Section 15.1 Models for Dichotomous Data
Figure 15.1. using data file chile.
data chilenew; /*jittered dataset*/
set chile;
if (intvote = 2) then voting = 0;
else voting = 1;
vjitter = voting + 0.05*ranuni(0);
if(intvote <3); /*1 for and 2 against*/
output;
run;
proc logistsic data=chilenew descending noprint; /*descending option is needed*/
model voting=statquo;
output out=chile1 predicted=lpred; /*output data file for further analysis*/
run;
proc loess data=chile1;
model voting=statquo;
ods output PredAtVertices=chile2;
run;
proc sort data=chile2;
by statquo;
proc sort data=chile1;
by statquo;
run;
data chile3;
merge chile1 chile2;
by statquo;
run;
goptions gsfname=outfiles dev=gif373;
symbol1 c=black i=rls v=circle h=0.5;
symbol2 c=red i=join v=none;
symbol3 c=blue i=join v=none h=0.5 line=2;
title 'Figure 15.1';
filename outfiles 'https://stats.idre.ucla.edu/wp-content/uploads/2016/02/chp15Fig1.gif';
axis1 order = (-2 to 2 by 1);
axis2 order = (-0.1 to 1.1 by 0.6) label=(r=0 a=90);;
proc gplot data=chile3;
format statquo f2.0;
plot vjitter*statquo=1 lpred*statquo=2 Pred*statquo=3 / haxis=axis1
vaxis=axis2 overlay vminor=0 hminor=0;
label statquo='Support for the Status Quo';
label vjitter='Voting Intention';
run;
quit;
Table 15.1 and Table 15.2 on page 452 using data file womenlf.
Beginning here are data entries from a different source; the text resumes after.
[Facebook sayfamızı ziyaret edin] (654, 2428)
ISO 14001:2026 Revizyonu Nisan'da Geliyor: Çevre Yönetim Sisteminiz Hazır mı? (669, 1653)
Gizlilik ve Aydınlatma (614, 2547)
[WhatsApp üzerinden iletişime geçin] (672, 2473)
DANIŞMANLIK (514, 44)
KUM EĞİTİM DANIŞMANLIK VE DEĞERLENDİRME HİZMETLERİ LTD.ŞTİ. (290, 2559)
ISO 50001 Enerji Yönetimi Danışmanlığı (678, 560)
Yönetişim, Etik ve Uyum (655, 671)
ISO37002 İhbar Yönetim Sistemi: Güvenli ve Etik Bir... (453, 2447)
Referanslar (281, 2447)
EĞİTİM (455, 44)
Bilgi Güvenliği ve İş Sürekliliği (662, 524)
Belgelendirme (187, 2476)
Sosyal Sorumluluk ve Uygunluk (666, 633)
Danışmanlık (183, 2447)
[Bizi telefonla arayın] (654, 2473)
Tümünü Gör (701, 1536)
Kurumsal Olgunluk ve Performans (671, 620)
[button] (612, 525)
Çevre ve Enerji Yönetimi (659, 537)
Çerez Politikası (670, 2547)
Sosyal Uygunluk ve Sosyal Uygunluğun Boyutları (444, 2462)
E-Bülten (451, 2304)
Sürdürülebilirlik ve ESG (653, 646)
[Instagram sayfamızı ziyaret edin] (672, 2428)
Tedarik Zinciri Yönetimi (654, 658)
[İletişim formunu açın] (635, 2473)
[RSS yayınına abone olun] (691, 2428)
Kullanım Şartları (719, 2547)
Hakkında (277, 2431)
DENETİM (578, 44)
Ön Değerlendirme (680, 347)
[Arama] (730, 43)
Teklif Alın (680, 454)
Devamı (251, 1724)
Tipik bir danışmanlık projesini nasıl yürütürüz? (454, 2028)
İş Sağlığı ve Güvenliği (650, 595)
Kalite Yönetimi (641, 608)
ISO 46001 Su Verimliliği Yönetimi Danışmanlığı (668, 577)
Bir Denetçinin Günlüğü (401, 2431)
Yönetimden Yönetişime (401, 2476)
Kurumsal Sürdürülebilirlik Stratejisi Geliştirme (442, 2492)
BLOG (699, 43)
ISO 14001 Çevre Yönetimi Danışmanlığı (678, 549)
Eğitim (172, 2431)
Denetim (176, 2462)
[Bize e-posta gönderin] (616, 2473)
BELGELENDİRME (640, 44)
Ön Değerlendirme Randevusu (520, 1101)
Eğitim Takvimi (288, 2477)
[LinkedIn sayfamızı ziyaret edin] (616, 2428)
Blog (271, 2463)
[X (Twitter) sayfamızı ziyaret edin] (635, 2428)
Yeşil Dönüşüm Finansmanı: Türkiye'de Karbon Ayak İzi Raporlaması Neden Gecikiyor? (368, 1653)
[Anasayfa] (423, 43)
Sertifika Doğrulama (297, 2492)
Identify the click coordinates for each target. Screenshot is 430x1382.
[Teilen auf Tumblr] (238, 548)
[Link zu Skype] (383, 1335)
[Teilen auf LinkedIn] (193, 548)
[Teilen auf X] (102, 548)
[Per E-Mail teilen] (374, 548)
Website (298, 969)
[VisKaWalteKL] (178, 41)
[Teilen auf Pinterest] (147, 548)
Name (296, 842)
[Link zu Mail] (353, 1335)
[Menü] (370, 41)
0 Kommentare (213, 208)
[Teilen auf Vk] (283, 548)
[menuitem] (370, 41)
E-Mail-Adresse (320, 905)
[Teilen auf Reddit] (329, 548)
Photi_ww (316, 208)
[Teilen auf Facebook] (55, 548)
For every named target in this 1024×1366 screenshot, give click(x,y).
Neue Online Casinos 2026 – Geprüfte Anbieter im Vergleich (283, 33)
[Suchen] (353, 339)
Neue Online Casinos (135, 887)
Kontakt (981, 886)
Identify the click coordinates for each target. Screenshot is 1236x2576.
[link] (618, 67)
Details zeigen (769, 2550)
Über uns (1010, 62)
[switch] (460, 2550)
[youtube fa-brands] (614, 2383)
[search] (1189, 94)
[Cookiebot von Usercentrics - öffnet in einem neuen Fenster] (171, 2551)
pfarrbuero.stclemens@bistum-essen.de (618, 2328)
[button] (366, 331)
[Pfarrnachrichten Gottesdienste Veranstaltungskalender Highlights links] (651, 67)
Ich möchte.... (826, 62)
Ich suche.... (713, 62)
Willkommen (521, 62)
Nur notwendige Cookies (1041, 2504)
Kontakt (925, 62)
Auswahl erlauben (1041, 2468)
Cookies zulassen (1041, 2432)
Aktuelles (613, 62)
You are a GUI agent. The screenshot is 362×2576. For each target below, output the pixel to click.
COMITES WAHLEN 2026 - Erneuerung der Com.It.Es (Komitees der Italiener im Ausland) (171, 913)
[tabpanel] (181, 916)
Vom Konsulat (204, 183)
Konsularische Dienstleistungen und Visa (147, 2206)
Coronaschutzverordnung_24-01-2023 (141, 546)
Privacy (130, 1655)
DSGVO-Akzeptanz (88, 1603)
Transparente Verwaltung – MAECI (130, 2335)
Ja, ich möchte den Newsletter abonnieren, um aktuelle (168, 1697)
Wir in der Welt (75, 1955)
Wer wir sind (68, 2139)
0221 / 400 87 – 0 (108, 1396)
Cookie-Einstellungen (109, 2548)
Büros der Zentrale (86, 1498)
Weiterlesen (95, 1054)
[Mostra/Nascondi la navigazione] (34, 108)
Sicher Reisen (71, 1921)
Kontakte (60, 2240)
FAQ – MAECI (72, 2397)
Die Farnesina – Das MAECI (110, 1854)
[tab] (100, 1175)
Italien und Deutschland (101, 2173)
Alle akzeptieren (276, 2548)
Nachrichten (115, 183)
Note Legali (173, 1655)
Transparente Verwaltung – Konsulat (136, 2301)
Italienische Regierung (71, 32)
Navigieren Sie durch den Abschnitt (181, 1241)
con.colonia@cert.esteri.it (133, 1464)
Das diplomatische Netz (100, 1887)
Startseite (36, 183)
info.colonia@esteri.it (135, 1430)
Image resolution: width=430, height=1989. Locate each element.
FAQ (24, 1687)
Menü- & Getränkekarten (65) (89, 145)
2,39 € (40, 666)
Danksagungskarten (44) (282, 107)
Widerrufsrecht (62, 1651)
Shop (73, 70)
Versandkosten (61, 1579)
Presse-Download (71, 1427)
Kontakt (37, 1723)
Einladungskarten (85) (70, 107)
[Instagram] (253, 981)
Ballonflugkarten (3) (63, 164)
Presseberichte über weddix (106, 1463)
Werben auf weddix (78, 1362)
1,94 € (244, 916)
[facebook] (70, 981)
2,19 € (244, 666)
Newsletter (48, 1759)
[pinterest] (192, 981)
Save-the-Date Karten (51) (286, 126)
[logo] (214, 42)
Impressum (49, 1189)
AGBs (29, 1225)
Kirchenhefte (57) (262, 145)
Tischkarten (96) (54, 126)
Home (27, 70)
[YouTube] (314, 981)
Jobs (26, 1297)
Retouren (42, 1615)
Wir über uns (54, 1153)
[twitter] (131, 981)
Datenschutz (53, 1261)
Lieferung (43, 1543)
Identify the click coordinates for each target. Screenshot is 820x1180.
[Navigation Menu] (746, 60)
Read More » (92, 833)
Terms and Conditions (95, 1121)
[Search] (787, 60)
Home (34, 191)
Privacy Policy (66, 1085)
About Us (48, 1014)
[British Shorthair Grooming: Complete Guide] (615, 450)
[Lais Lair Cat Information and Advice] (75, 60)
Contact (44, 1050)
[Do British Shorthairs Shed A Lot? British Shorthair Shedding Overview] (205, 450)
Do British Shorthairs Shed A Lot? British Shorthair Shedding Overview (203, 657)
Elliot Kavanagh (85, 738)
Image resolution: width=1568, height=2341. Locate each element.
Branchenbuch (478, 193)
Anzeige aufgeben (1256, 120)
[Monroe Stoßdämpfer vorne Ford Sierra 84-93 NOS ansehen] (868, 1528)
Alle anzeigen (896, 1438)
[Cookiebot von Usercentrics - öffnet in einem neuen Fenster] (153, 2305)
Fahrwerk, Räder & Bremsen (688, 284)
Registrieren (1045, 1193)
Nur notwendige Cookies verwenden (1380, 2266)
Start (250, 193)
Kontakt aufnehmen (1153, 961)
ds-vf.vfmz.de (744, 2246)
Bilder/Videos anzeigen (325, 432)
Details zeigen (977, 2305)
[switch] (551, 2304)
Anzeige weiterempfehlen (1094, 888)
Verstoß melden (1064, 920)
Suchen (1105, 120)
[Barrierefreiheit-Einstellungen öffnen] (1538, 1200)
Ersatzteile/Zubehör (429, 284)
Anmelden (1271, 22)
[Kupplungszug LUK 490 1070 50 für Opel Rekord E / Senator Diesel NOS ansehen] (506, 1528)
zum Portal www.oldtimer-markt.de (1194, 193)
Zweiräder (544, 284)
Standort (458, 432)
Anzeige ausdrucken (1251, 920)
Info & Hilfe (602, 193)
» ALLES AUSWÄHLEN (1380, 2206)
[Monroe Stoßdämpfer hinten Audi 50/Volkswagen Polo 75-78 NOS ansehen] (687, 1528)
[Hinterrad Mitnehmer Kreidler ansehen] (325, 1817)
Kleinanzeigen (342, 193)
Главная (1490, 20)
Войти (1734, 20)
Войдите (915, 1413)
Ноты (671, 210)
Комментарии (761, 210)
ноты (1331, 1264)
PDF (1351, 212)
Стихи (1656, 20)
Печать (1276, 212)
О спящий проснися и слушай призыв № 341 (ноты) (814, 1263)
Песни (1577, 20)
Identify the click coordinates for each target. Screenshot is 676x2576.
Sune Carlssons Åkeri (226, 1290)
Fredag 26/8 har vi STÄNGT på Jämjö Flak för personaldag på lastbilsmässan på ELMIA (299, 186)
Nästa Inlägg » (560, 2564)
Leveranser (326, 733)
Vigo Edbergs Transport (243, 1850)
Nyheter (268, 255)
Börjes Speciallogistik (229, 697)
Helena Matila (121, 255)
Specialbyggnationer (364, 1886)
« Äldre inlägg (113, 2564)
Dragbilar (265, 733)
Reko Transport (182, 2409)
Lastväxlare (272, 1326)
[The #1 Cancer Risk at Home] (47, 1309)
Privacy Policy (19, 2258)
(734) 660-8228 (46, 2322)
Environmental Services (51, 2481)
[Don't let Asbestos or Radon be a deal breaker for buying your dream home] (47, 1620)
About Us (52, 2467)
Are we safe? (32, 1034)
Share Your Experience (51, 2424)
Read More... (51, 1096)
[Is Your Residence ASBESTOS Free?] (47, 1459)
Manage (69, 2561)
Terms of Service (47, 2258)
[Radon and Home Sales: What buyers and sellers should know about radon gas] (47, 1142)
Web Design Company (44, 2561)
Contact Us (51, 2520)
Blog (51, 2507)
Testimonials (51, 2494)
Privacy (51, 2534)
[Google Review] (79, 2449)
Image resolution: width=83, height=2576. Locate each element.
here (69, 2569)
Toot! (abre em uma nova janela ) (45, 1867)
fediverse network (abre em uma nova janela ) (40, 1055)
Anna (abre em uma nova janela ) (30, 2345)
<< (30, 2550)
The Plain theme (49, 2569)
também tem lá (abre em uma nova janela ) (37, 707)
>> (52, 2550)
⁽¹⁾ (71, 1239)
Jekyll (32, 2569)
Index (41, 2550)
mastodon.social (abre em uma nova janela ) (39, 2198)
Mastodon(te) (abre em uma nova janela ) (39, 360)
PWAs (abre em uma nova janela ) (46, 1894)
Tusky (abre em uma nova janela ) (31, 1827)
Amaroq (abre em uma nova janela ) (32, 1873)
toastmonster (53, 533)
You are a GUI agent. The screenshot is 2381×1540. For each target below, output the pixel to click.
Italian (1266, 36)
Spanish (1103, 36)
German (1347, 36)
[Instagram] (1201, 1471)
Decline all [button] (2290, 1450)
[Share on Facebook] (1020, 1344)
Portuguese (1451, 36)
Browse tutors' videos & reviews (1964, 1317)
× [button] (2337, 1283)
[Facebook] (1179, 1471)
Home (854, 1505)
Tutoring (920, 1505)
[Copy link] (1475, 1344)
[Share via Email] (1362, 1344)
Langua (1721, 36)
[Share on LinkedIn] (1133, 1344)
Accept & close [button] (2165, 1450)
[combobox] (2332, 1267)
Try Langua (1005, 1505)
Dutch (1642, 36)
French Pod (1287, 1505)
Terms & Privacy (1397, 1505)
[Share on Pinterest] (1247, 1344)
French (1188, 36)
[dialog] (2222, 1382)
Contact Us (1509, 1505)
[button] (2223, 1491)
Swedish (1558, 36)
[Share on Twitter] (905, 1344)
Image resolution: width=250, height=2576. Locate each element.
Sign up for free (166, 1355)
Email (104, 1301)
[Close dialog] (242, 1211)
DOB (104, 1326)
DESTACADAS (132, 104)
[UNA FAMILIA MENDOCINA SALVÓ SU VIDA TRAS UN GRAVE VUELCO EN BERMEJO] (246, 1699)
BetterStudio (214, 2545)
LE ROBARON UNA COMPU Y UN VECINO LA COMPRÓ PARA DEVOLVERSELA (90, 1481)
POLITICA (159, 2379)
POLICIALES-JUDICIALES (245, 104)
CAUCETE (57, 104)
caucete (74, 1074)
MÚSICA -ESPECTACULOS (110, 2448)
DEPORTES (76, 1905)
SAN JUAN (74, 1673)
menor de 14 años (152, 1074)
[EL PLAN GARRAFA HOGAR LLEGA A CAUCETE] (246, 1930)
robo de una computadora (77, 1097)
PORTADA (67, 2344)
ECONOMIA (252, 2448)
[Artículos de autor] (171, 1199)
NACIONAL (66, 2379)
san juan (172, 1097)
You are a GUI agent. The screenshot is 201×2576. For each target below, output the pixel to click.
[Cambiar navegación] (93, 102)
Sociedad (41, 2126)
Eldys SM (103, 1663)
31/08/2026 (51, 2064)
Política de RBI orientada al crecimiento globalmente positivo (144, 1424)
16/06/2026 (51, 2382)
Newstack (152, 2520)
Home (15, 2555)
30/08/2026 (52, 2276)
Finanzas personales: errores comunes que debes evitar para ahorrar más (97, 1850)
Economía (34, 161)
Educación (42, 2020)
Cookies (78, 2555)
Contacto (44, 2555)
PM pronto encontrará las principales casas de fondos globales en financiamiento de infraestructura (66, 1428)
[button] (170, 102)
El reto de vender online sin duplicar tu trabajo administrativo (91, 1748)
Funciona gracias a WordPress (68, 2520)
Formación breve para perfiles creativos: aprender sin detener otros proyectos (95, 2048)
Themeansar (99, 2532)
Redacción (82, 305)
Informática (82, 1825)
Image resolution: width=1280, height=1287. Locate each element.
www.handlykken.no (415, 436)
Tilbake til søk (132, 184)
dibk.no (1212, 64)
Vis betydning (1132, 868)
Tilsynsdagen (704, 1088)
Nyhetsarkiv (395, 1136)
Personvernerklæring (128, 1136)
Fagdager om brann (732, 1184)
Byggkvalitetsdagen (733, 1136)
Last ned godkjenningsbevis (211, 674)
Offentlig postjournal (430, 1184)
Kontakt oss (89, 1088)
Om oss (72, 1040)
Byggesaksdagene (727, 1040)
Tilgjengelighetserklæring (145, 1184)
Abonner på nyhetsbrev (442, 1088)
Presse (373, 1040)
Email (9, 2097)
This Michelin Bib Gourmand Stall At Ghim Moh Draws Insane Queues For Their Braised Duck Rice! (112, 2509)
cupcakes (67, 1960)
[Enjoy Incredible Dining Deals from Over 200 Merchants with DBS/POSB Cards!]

In order to use proc logistic correctly, dummy variables are created to present the status of working, the presence of children and the region. The deviance in the table is -2*Log L which is presented in the output. The (G0)2 in Table 15.2 is the difference of -2*Log L between the two models being compared. The p-value is then obtained using chi-square distribution with the corresponding degree of freedom. On the other hand, proc logistic uses Wald-test (shown below) instead of (G0)2.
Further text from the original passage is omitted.